Quem acompanha sua trajetória percebe que nada ali é artificial. O apelido “amigo do bairro” não veio de marqueteiro, veio da rua. Veio da noite escura da Rua Felicidade, no Ipiranga, onde moradores pediram luz. Veio da água que faltou na Vila Operária e que, depois de meia dúzia de mensagens, voltou a correr nas torneiras. Veio de cada morador que bateu na porta dele pedindo o básico: asfalto, saneamento, dignidade. E ele foi. Sem microfone, sem cerimônia, sem maquiagem.
É por isso que nos comentários das redes sociais, entre um vídeo e outro, aparecem vozes que contam histórias que não cabem em release: gente agradecendo por gestos que não deram ibope, famílias lembrando favores que não apareceram no Instagram, moradores pedindo socorro porque ali “chega água, chega luz, mas não chega asfalto”. É um mosaico de confiança que não se compra. Se constrói.

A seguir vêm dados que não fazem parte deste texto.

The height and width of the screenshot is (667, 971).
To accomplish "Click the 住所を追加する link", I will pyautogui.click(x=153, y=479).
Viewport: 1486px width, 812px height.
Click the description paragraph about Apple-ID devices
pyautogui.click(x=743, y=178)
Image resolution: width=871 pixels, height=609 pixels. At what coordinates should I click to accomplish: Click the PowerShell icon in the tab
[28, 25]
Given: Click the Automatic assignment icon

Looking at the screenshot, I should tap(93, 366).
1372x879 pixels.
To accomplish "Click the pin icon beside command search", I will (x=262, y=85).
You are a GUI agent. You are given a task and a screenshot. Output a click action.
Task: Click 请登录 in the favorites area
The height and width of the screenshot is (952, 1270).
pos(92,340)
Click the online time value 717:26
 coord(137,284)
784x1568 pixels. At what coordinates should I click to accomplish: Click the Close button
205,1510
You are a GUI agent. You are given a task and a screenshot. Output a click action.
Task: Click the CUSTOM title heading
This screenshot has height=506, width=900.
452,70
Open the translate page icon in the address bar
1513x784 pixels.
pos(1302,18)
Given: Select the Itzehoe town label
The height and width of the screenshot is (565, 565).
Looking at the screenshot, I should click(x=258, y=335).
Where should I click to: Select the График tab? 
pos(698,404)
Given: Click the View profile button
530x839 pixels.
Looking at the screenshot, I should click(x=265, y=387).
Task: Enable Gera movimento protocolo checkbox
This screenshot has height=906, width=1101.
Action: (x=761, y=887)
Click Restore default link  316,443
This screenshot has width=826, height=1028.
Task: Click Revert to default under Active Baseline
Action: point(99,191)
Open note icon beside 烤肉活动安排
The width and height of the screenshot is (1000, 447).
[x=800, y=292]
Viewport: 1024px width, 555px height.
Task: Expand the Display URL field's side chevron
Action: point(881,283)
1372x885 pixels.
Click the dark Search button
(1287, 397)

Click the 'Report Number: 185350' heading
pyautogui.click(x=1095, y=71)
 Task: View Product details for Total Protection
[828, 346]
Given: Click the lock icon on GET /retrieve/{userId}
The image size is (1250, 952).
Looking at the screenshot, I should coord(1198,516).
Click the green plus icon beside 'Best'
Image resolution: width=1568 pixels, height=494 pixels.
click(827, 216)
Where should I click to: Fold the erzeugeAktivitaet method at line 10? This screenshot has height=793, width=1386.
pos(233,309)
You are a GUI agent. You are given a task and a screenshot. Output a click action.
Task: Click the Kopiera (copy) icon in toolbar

Nos últimos dias, Márcio tem mostrado que o mandato não o arrancou do bairro — ao contrário, ampliou o alcance do trabalho. Falou sobre saneamento, cobrou iluminação pública, encampou pedidos de moradores, e celebrou a chegada de dois CastraMóveis que reforçam a proteção dos animais na cidade. Também fez questão de reconhecer profissionais da segurança, entregando moções de aplausos com a mesma humildade de quem sabe que coragem não é medalha, é escolha diária.
Em sua comunicação, não há distanciamento. Há gratidão, esperança, fé e aquele sentimento simples — mas raro — de que política é para cuidar. Quando diz “seguimos firmes, presentes e conectados com cada demanda da nossa cidade”, não soa como frase pronta. Parece resposta de quem recebeu um áudio de morador às 23h e resolveu.
O que se vê, no conjunto da obra, é um vereador que entende a força de uma rua pavimentada, de uma torneira que volta a funcionar, de um poste que acende depois de meses, de um cachorro que recebe cuidado. Parece pouco para quem nunca precisou. Para quem vive a Nova Iguaçu real, é tudo.
Márcio Fonseca representa, hoje, um tipo de liderança que Nova Iguaçu costuma abraçar: a liderança que caminha com a cidade, não sobre ela. O vereador que chega sorrindo, que cumprimenta olhando no olho, que se mistura com o povo e que, mesmo dentro da Câmara, mantém o mesmo tom de quem conversa encostado no portão do vizinho.
Numa Baixada cheia de urgências, onde asfalto ainda é sonho e saneamento ainda é promessa, Márcio segue apostando no básico — e talvez seja justamente aí que mora sua força. Ele não vende o impossível. Ele entrega o necessário. Trabalha, responde, aparece, resolve o que pode e tenta o que não pode. E isso, numa cidade tão carente de atenção, já vale mais do que muitos discursos.
Se continuar assim — presente, acessível, humano — Márcio Fonseca não será lembrado apenas como o “amigo do bairro”. Será lembrado como o vereador que transformou a proximidade em política séria, o afeto em compromisso e o trabalho em respeito. Uma liderança que não fala de Nova Iguaçu. Fala com Nova Iguaçu.
E, por enquanto, o povo parece seguir respondendo: “Esse sim, Nova Iguaçu vai longe.”